Department of Health and Human Services (HHS) Secretary Robert F. Kennedy Jr. announced that the agency was talking about a plan to “teach people to cook,” noting that Americans “have forgotten how to cook.”
During a press conference on Wednesday, Kennedy, Secretary of Agriculture Brooke Rollins, and Dr. Ben Carson, announced the U.S. Department of Agriculture’s (USDA) “commencement of the Dietary Guidelines for Americans Strategic Partnerships,” and gave an update on the “Stocking Standards final rule,” according to a press release from the USDA.
Kennedy spoke about how Secretary of War Pete Hegseth was taking the dietary guidelines and putting them into “military meals.” Kennedy explained that Hegseth “hired a dietician,” celebrity chef Robert Irvine, who is “changing the meals on all the military bases” in the United States so that they are “real food, fresh food, locally sourced, whole food.”
Roughly one-third of soldiers were eating at the cafeteria, Kennedy explained, adding that soldiers were instead spending their paychecks on fast food. Kennedy noted that after the change, “There’s lines around the block,” and soldiers have “stopped eating the local fast food.”
Kennedy shared that Irvine had stated that people “don’t need more money to eat good food, you just need to buy smarter.”
“Every American can feed themselves cheaper than fast food,” Kennedy said, adding that “one of the challenges” HHS was facing and working to solve was that “Americans have forgotten how to cook.”
“Well, the convenience of fast food is one of the things that attracts them. Many of them don’t have the cutlery, they don’t have the pots and pans, they don’t have the cutting boards, and they don’t know how to shop,” Kennedy added. “One of the things that we’re talking about now at HHS is to use the Commissioned Corps or other groups within our agency to go out and actually teach people to cook.”
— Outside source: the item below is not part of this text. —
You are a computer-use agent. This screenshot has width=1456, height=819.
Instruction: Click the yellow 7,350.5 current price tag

Kennedy’s announcement comes as he said last week that HHS would ask companies such as Dunkin’ Donuts and Starbucks to provide “safety data” regarding their ingredients, the Hill reported.
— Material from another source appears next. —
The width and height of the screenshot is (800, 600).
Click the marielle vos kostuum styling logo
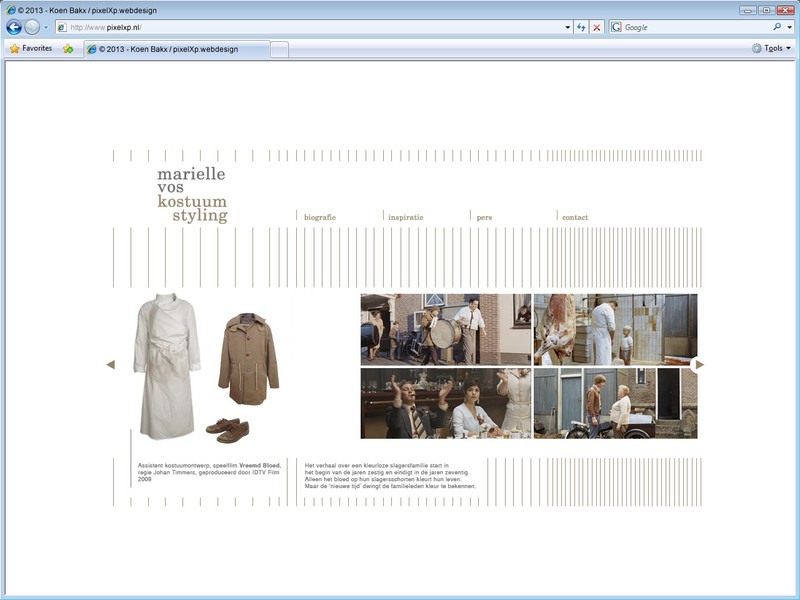pyautogui.click(x=192, y=195)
“We’re going to ask Dunkin Donuts and Starbucks, ‘Show us the safety data that show that it’s OK for a teenage girl to drink an iced coffee with 115 grams of sugar in it,” Kennedy said during a rally.
As HHS secretary, Kennedy has also made good strides towards making Americans healthy again. In March 2025, Kennedy told the CEOs of several key food companies that one of the Trump administration’s “top” priorities was to remove artificial food dyes from the U.S. food supply.
Companies such as General Mills, Nestlé, Hershey, Kraft Heinz, and J.M. Smucker Co. have also announced that they will be working to eliminate artificial dyes and flavors from their products by either mid-2026 or 2027.